§ PROBLEM DETAILS
Please write every entry out again, exactly as it reads below.

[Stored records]
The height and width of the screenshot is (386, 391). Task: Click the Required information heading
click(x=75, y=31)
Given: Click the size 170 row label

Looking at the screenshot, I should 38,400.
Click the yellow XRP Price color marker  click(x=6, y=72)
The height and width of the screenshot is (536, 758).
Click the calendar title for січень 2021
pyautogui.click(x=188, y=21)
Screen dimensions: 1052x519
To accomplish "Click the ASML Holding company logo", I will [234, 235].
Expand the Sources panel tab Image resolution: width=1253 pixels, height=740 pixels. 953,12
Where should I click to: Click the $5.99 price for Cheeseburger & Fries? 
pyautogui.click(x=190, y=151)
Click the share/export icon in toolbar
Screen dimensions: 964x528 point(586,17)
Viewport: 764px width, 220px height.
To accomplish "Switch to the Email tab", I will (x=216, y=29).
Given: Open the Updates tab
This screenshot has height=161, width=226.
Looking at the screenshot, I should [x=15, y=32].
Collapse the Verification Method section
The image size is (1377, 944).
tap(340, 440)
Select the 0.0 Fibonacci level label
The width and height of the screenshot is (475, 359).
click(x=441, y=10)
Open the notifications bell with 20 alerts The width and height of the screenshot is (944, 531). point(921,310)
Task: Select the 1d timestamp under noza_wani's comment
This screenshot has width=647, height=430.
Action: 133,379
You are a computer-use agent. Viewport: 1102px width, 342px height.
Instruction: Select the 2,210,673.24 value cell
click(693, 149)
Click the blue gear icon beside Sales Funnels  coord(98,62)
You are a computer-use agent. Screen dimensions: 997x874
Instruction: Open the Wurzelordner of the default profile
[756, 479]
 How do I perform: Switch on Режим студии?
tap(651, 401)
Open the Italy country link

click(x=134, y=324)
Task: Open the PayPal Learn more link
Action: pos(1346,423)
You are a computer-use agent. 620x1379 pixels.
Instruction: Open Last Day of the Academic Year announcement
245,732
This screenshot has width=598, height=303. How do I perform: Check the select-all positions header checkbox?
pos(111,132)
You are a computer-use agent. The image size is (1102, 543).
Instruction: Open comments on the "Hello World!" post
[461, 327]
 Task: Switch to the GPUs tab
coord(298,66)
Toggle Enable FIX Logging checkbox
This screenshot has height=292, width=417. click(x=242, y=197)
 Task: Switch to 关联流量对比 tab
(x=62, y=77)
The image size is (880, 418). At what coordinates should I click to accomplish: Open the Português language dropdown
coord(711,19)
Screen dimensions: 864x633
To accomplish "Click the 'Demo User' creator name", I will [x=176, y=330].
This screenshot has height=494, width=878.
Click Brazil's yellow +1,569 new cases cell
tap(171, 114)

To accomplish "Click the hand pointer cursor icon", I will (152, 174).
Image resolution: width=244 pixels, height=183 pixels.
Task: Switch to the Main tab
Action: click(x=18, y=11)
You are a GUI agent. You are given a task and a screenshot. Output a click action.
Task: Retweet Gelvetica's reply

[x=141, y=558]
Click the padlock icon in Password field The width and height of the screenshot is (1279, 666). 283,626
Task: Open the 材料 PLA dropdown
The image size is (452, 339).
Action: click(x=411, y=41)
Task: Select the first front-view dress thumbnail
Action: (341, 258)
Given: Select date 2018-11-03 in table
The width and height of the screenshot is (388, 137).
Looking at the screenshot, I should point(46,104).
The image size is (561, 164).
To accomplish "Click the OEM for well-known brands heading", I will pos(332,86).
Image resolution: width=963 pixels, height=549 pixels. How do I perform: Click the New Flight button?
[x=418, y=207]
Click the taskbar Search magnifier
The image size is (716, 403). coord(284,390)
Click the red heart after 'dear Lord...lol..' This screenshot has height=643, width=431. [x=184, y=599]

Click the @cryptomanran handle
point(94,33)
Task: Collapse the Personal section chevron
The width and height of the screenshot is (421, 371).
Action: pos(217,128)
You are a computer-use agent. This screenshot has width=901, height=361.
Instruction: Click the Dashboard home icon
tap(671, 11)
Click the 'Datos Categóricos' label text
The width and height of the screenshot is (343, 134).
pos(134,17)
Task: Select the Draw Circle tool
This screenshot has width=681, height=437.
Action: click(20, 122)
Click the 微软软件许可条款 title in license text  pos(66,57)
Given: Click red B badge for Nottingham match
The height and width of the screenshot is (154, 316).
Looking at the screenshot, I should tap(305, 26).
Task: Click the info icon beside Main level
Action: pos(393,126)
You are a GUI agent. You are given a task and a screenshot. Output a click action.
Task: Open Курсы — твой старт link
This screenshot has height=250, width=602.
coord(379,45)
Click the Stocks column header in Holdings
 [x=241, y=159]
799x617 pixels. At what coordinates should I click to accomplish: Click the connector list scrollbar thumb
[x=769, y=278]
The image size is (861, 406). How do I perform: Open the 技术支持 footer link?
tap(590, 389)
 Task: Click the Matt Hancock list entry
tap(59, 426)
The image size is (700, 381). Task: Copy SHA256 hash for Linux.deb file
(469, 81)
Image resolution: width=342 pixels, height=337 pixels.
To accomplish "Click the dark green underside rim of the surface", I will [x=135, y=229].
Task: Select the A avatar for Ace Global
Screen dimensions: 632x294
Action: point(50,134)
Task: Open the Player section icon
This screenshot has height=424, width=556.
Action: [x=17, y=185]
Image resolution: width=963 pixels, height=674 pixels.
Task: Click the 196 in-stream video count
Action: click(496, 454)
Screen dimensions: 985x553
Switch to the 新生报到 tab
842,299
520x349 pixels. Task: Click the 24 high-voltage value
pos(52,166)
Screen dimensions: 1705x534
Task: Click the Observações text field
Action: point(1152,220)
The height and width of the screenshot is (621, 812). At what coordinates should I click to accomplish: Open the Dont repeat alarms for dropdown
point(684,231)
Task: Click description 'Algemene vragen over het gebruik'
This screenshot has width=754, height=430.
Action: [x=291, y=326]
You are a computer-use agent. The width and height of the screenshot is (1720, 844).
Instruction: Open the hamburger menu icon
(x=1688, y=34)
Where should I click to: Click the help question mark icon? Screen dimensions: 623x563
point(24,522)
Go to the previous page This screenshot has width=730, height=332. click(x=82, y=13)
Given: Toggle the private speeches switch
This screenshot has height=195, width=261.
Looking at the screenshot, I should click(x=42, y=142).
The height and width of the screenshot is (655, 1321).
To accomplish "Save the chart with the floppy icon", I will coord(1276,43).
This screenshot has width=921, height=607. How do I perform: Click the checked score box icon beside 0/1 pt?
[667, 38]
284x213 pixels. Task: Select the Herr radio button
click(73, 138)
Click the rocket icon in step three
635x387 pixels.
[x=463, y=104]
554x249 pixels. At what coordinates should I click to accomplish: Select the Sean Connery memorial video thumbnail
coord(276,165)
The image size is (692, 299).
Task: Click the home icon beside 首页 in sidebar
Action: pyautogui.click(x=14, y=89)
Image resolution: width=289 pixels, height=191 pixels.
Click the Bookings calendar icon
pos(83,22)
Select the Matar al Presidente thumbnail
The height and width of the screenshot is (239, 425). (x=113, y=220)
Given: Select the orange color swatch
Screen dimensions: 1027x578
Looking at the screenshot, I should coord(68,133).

§ OUTPUT OF THE TASK
The height and width of the screenshot is (386, 391). Task: Click the Required information heading
click(x=75, y=31)
Given: Click the size 170 row label

Looking at the screenshot, I should 38,400.
Click the yellow XRP Price color marker  click(x=6, y=72)
The height and width of the screenshot is (536, 758).
Click the calendar title for січень 2021
pyautogui.click(x=188, y=21)
Screen dimensions: 1052x519
To accomplish "Click the ASML Holding company logo", I will [234, 235].
Expand the Sources panel tab Image resolution: width=1253 pixels, height=740 pixels. 953,12
Where should I click to: Click the $5.99 price for Cheeseburger & Fries? 
pyautogui.click(x=190, y=151)
Click the share/export icon in toolbar
Screen dimensions: 964x528 point(586,17)
Viewport: 764px width, 220px height.
To accomplish "Switch to the Email tab", I will (x=216, y=29).
Given: Open the Updates tab
This screenshot has height=161, width=226.
Looking at the screenshot, I should [x=15, y=32].
Collapse the Verification Method section
The image size is (1377, 944).
tap(340, 440)
Select the 0.0 Fibonacci level label
The width and height of the screenshot is (475, 359).
click(x=441, y=10)
Open the notifications bell with 20 alerts The width and height of the screenshot is (944, 531). point(921,310)
Task: Select the 1d timestamp under noza_wani's comment
This screenshot has width=647, height=430.
Action: 133,379
You are a computer-use agent. Viewport: 1102px width, 342px height.
Instruction: Select the 2,210,673.24 value cell
click(693, 149)
Click the blue gear icon beside Sales Funnels  coord(98,62)
You are a computer-use agent. Screen dimensions: 997x874
Instruction: Open the Wurzelordner of the default profile
[756, 479]
 How do I perform: Switch on Режим студии?
tap(651, 401)
Open the Italy country link

click(x=134, y=324)
Task: Open the PayPal Learn more link
Action: pos(1346,423)
You are a computer-use agent. 620x1379 pixels.
Instruction: Open Last Day of the Academic Year announcement
245,732
This screenshot has width=598, height=303. How do I perform: Check the select-all positions header checkbox?
pos(111,132)
You are a computer-use agent. The image size is (1102, 543).
Instruction: Open comments on the "Hello World!" post
[461, 327]
 Task: Switch to the GPUs tab
coord(298,66)
Toggle Enable FIX Logging checkbox
This screenshot has height=292, width=417. click(x=242, y=197)
 Task: Switch to 关联流量对比 tab
(x=62, y=77)
The image size is (880, 418). At what coordinates should I click to accomplish: Open the Português language dropdown
coord(711,19)
Screen dimensions: 864x633
To accomplish "Click the 'Demo User' creator name", I will [x=176, y=330].
This screenshot has height=494, width=878.
Click Brazil's yellow +1,569 new cases cell
tap(171, 114)

To accomplish "Click the hand pointer cursor icon", I will (152, 174).
Image resolution: width=244 pixels, height=183 pixels.
Task: Switch to the Main tab
Action: click(x=18, y=11)
You are a GUI agent. You are given a task and a screenshot. Output a click action.
Task: Retweet Gelvetica's reply

[x=141, y=558]
Click the padlock icon in Password field The width and height of the screenshot is (1279, 666). 283,626
Task: Open the 材料 PLA dropdown
The image size is (452, 339).
Action: click(x=411, y=41)
Task: Select the first front-view dress thumbnail
Action: (341, 258)
Given: Select date 2018-11-03 in table
The width and height of the screenshot is (388, 137).
Looking at the screenshot, I should point(46,104).
The image size is (561, 164).
To accomplish "Click the OEM for well-known brands heading", I will pos(332,86).
Image resolution: width=963 pixels, height=549 pixels. How do I perform: Click the New Flight button?
[x=418, y=207]
Click the taskbar Search magnifier
The image size is (716, 403). coord(284,390)
Click the red heart after 'dear Lord...lol..' This screenshot has height=643, width=431. [x=184, y=599]

Click the @cryptomanran handle
point(94,33)
Task: Collapse the Personal section chevron
The width and height of the screenshot is (421, 371).
Action: pos(217,128)
You are a computer-use agent. This screenshot has width=901, height=361.
Instruction: Click the Dashboard home icon
tap(671, 11)
Click the 'Datos Categóricos' label text
The width and height of the screenshot is (343, 134).
pos(134,17)
Task: Select the Draw Circle tool
This screenshot has width=681, height=437.
Action: click(20, 122)
Click the 微软软件许可条款 title in license text  pos(66,57)
Given: Click red B badge for Nottingham match
The height and width of the screenshot is (154, 316).
Looking at the screenshot, I should tap(305, 26).
Task: Click the info icon beside Main level
Action: pos(393,126)
You are a GUI agent. You are given a task and a screenshot. Output a click action.
Task: Open Курсы — твой старт link
This screenshot has height=250, width=602.
coord(379,45)
Click the Stocks column header in Holdings
 [x=241, y=159]
799x617 pixels. At what coordinates should I click to accomplish: Click the connector list scrollbar thumb
[x=769, y=278]
The image size is (861, 406). How do I perform: Open the 技术支持 footer link?
tap(590, 389)
 Task: Click the Matt Hancock list entry
tap(59, 426)
The image size is (700, 381). Task: Copy SHA256 hash for Linux.deb file
(469, 81)
Image resolution: width=342 pixels, height=337 pixels.
To accomplish "Click the dark green underside rim of the surface", I will [x=135, y=229].
Task: Select the A avatar for Ace Global
Screen dimensions: 632x294
Action: point(50,134)
Task: Open the Player section icon
This screenshot has height=424, width=556.
Action: [x=17, y=185]
Image resolution: width=963 pixels, height=674 pixels.
Task: Click the 196 in-stream video count
Action: click(496, 454)
Screen dimensions: 985x553
Switch to the 新生报到 tab
842,299
520x349 pixels. Task: Click the 24 high-voltage value
pos(52,166)
Screen dimensions: 1705x534
Task: Click the Observações text field
Action: point(1152,220)
The height and width of the screenshot is (621, 812). At what coordinates should I click to accomplish: Open the Dont repeat alarms for dropdown
point(684,231)
Task: Click description 'Algemene vragen over het gebruik'
This screenshot has width=754, height=430.
Action: [x=291, y=326]
You are a computer-use agent. The width and height of the screenshot is (1720, 844).
Instruction: Open the hamburger menu icon
(x=1688, y=34)
Where should I click to: Click the help question mark icon? Screen dimensions: 623x563
point(24,522)
Go to the previous page This screenshot has width=730, height=332. click(x=82, y=13)
Given: Toggle the private speeches switch
This screenshot has height=195, width=261.
Looking at the screenshot, I should click(x=42, y=142).
The height and width of the screenshot is (655, 1321).
To accomplish "Save the chart with the floppy icon", I will coord(1276,43).
This screenshot has width=921, height=607. How do I perform: Click the checked score box icon beside 0/1 pt?
[667, 38]
284x213 pixels. Task: Select the Herr radio button
click(73, 138)
Click the rocket icon in step three
635x387 pixels.
[x=463, y=104]
554x249 pixels. At what coordinates should I click to accomplish: Select the Sean Connery memorial video thumbnail
coord(276,165)
The image size is (692, 299).
Task: Click the home icon beside 首页 in sidebar
Action: pyautogui.click(x=14, y=89)
Image resolution: width=289 pixels, height=191 pixels.
Click the Bookings calendar icon
pos(83,22)
Select the Matar al Presidente thumbnail
The height and width of the screenshot is (239, 425). (x=113, y=220)
Given: Select the orange color swatch
Screen dimensions: 1027x578
Looking at the screenshot, I should coord(68,133).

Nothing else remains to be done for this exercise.